Patients developing end stage renal disease (ESRD) are characterized by an accumulation of metabolic waste products in the blood. The majority of these waste products are efficiently removed during dialysis. However, kappa and lambda serum free light chain immunoglobulins (sFLC Igs) that are overproduced (10 to 40%) by all human plasma cells remain in the blood circulation of dialysing patients. Normally, these sFLC Igs are internalized in the proximal tubules of the kidneys by low-affinity, high capacity receptors that provoke sFLC Ig proteolysis and therefore reflect kidney function. Notably, oversaturation of this process by elevated sFLC Ig levels leads to cast formation in the distal tubule that induces further kidney damage in patients with ESRD. For these reasons we investigated the dynamics of kappa and lambda sFLC Igs in the blood of patients receiving kidney transplantation and whether sFLC Ig levels reflect kidney function.We show that the serum levels of kappa and lambda FLC Igs are elevated in all tested patients awaiting kidney transplantation as compared to healthy controls, indicating that dialysis and the alternative sFLC Ig removal mechanism of the liver fail to maintain normal sFLC Ig levels. This elevation was irrespective of immunization status of the patient. Upon kidney transplantation we observe a rapid decrease of sFLC Ig levels in 23 out of 25 patients with immediate graft function and we show intermediate decrease of sFLC Ig levels in 15 out of 23 patientswith delayed graft function. In general we observe faster normalization of kidney function in patients receiving an organ of living donors as compared to postmortem donors.

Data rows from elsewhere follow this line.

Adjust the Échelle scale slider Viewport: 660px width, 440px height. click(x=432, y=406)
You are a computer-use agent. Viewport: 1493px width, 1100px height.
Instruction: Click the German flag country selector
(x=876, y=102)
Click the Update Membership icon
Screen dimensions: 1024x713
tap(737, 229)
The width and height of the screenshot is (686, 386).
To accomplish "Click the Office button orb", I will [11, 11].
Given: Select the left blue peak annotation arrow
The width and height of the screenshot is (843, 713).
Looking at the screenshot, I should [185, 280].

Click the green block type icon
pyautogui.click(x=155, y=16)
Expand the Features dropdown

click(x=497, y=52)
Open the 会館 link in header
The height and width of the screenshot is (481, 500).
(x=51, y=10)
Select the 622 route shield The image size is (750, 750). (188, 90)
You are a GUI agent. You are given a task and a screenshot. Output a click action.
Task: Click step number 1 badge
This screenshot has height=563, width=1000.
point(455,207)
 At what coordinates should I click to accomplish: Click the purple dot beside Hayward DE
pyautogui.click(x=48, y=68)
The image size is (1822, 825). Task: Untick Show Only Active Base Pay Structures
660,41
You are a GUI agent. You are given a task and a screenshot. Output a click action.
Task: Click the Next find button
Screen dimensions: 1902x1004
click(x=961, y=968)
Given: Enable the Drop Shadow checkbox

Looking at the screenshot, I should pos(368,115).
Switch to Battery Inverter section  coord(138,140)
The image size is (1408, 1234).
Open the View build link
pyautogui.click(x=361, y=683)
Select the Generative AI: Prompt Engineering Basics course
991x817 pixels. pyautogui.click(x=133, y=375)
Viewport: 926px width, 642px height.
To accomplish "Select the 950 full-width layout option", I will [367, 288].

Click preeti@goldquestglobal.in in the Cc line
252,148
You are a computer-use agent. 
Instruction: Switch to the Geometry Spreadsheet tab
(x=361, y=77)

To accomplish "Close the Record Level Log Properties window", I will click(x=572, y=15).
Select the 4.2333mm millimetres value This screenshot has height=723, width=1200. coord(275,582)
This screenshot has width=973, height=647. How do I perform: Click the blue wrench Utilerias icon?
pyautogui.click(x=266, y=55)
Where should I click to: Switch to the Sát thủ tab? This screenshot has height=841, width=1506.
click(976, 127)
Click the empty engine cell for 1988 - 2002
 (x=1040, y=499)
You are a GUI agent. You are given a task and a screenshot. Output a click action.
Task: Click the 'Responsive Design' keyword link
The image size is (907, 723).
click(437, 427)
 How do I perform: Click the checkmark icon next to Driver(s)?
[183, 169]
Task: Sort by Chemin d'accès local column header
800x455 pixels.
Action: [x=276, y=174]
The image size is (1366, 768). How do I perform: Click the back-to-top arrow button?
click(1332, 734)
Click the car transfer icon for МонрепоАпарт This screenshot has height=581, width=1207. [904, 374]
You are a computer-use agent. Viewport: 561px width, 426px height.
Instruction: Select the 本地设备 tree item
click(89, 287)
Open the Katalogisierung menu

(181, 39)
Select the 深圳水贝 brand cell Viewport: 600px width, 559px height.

In the latter group the heartbeating organs show faster sFLC Ig normalization as compared to non-heartbeating donors, which also reflects kidney function. Taken together our data illustrate that kappa and lambda sFLC Ig levels reflect kidney function in immunized and non-immunized patients after kidney transplantation. At present we are investigating whether sFLC Igs are a more sensitive biomarker for rejection or delayed kidney function.